Что касается соотношения со сниженной серией, то «архитектурные» стихотворения были ее высокой противоположностью. Эти оды раньше всего внушили современникам представление о «классицизме» Мандельштама. Любопытно, в частности, то, что в его поэзии 1912—1913 годов возникало нечто подобное разграничению высокого и низкого в литературе XVIII века или — в смягченном и утонченном виде — в начале ХIХ, в том числе у Батюшкова («легкое стихотворство» — и опыты высокого строя).
Значение «архитектурных» стихотворений было закреплено в заглавии книги, которое фиксировало одним символом изменения, происшедшие в мире поэта. Как уже говорилось, первоначально сборник назывался «Раковина» — заглавие примыкало к «основной символике» ранней поэзии и представляло мотивы хрупкости, «напева тишины», вслушивания в мировую музыку. Перемена названия перенесла акцент на второй отрезок эволюции поэта.
Композиция книги в ее первом издании сравнительно проста, во всяком случае, в том, что касается последовательности текстов, и благодаря малому их количеству — наглядна. В начало поставлены два стихотворения, занимающих, как отмечено выше, особое, выделенное положение в контексте раннего творчества. Следующие семь отобраны из сферы основной символики и основной лирической коллизии, представленных, таким образом, весьма скупо (во втором, «большом» издании «Камня» — значительно полнее). Далее, начиная со «Змея», постоянство коллизии или, как мы говорили, равновесие нарушается. В этом отношении значим и отход от метрической нормы в «Сегодня дурной день…».
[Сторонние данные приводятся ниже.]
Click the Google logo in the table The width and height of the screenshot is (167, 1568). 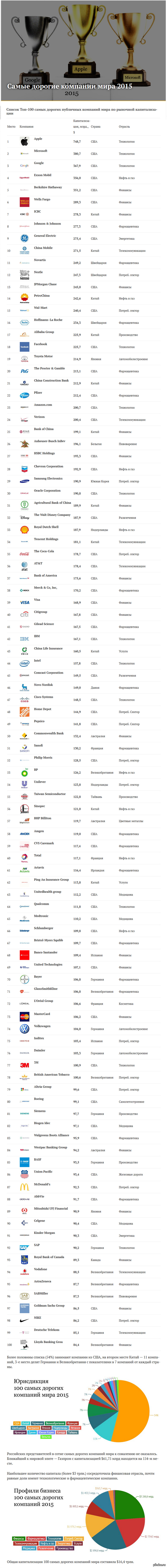[x=24, y=166]
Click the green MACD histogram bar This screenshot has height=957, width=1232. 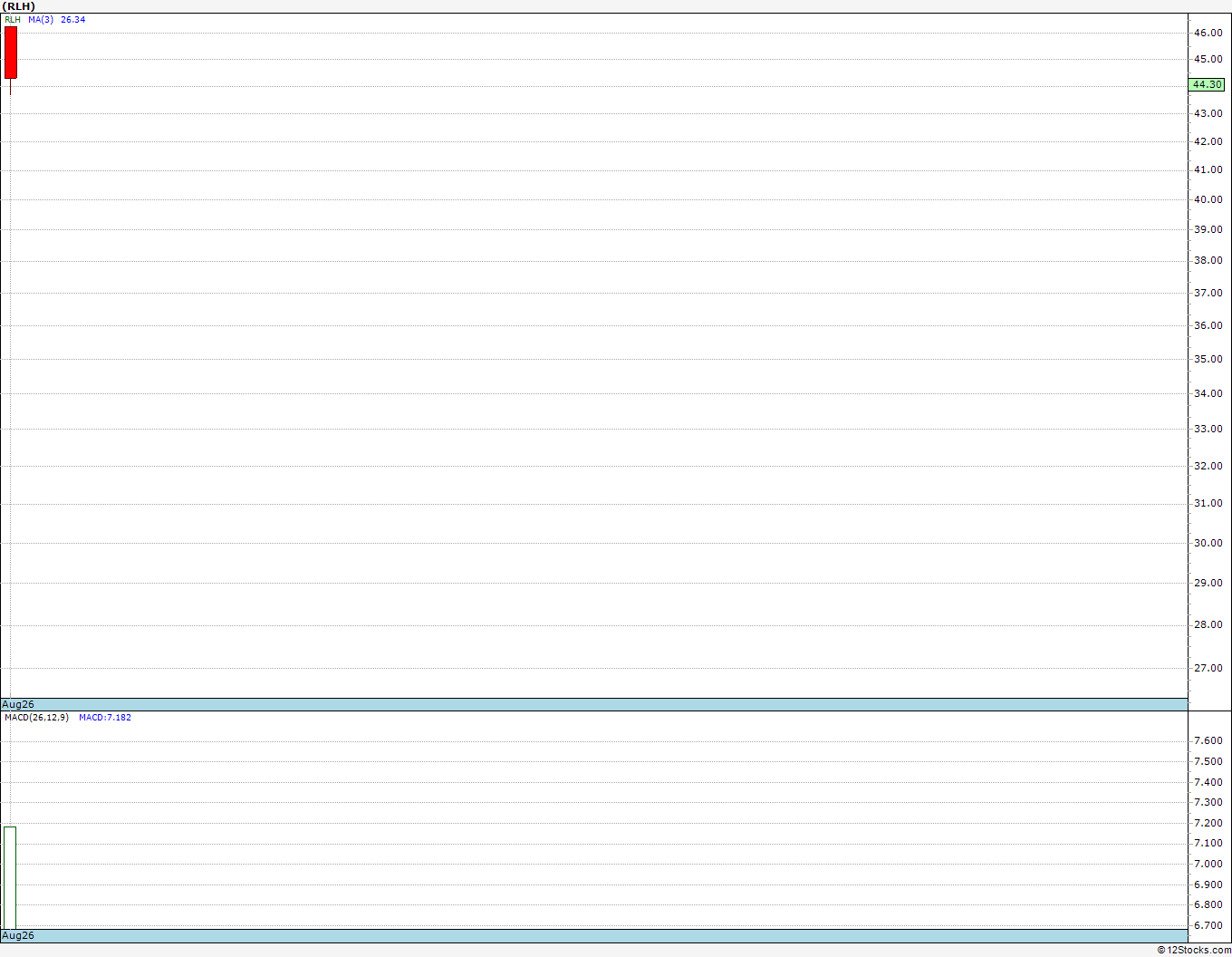10,877
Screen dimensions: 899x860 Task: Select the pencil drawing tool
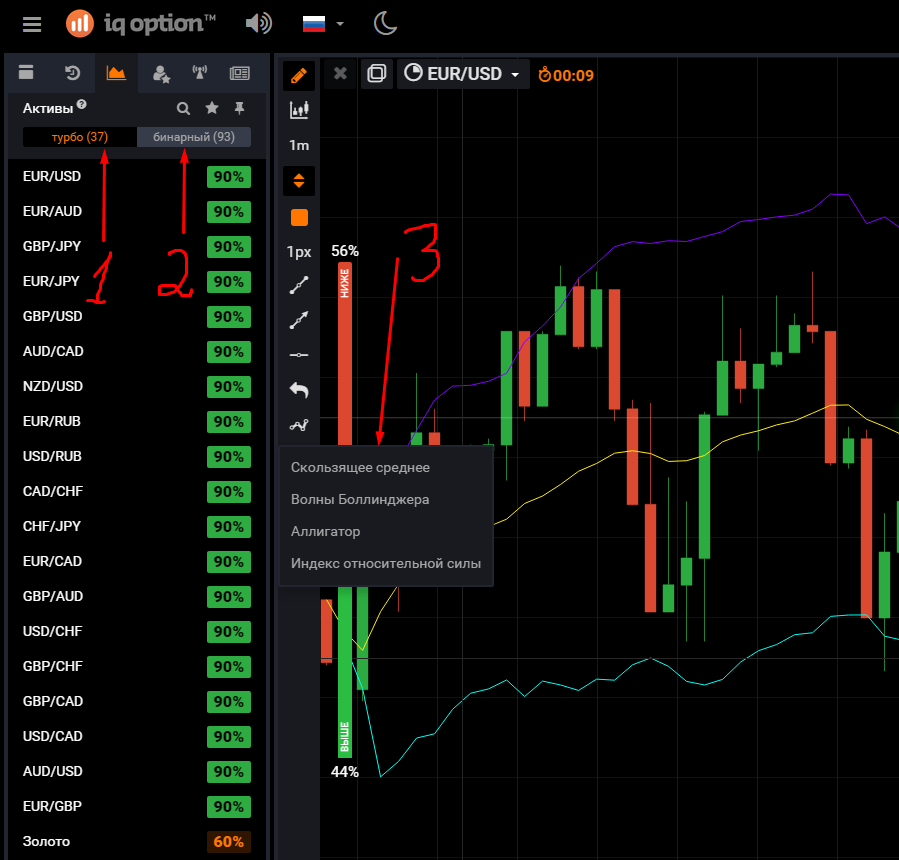(x=298, y=75)
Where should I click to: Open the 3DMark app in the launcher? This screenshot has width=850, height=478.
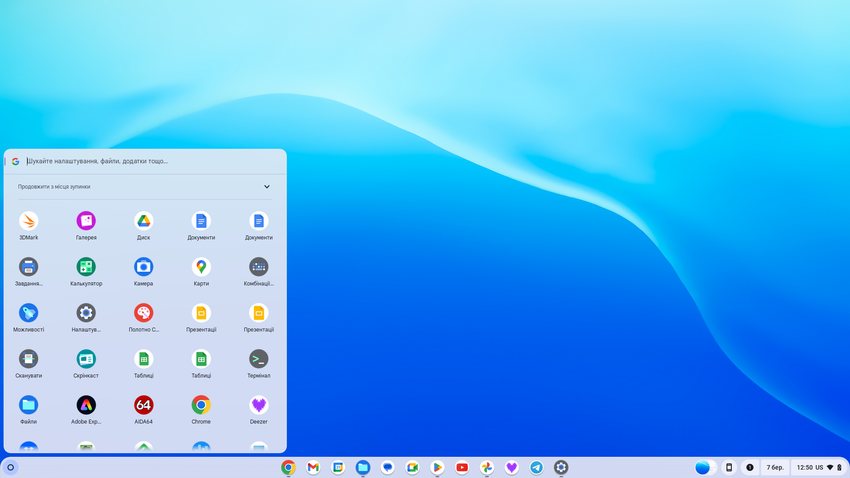28,221
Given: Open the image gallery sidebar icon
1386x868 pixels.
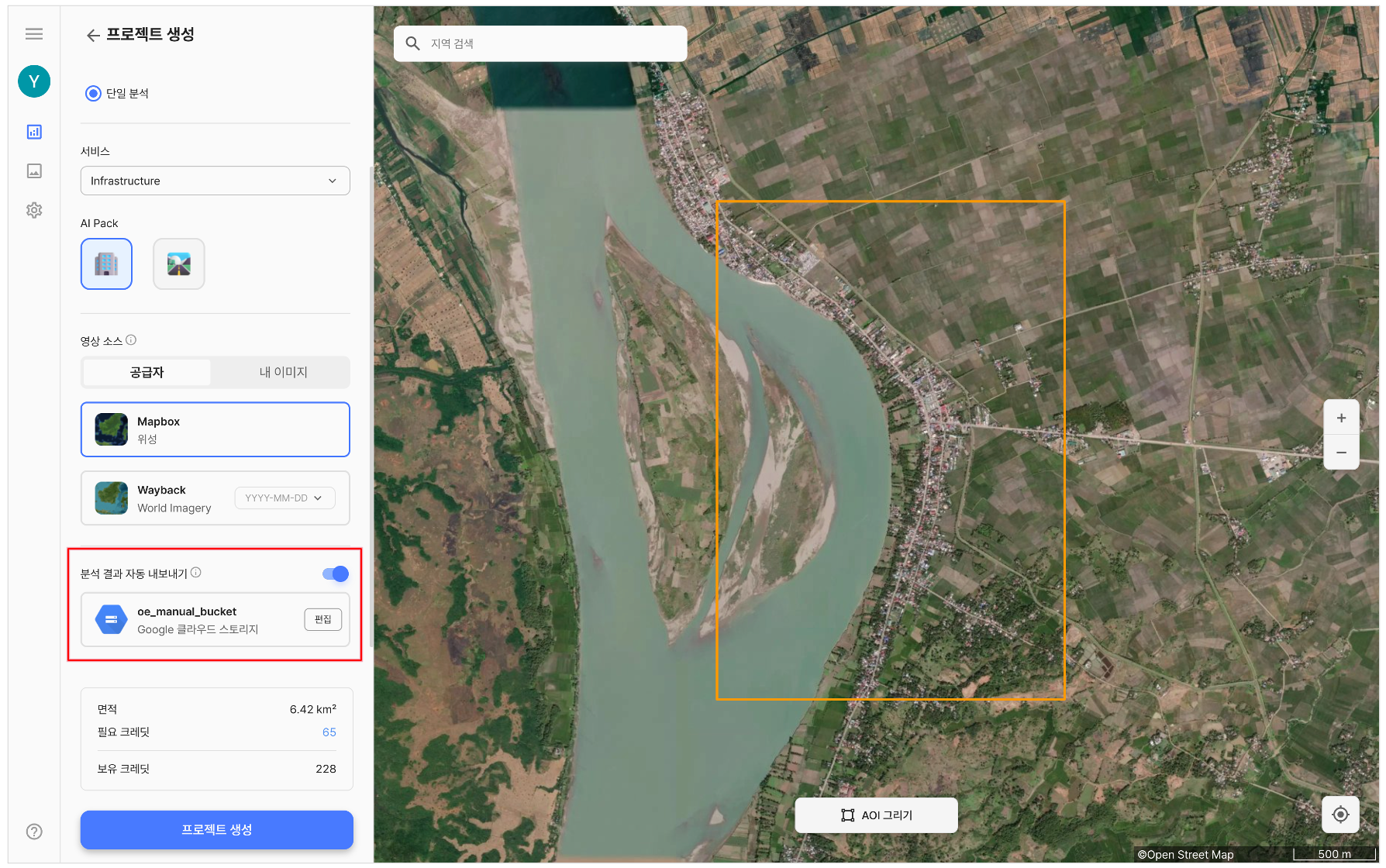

Само соседство метрического эксперимента с расположенным сразу за ним правильным сонетом («Пешеход») создает в середине книги дисгармоническое напряжение. Эмоциональный рисунок становится форсированным и рваным, выступают вперед различия в характере речи, меняющемся от текста к тексту: болезненная рефлексия «Змея», демонстративная разговорность «Нет, не луна…», эмфатическое и затем переходящее к медитации «Я ненавижу свет…». Начиная с «Казино» устанавливается новый баланс — идут сниженные пьесы и реформированная лирика. Две архитектурные оды поднимают обретенную предметность до высшего уровня культурной иерархии. Они заключают книгу как разрешение, как итог лирической эволюции от созерцательного уединенного существования до приобщения к силе и бессмертию культуры — ср. первую и последнюю строки «Камня»: «Дано мне тело, что мне делать с ним?» — «И я когда-нибудь прекрасное создам».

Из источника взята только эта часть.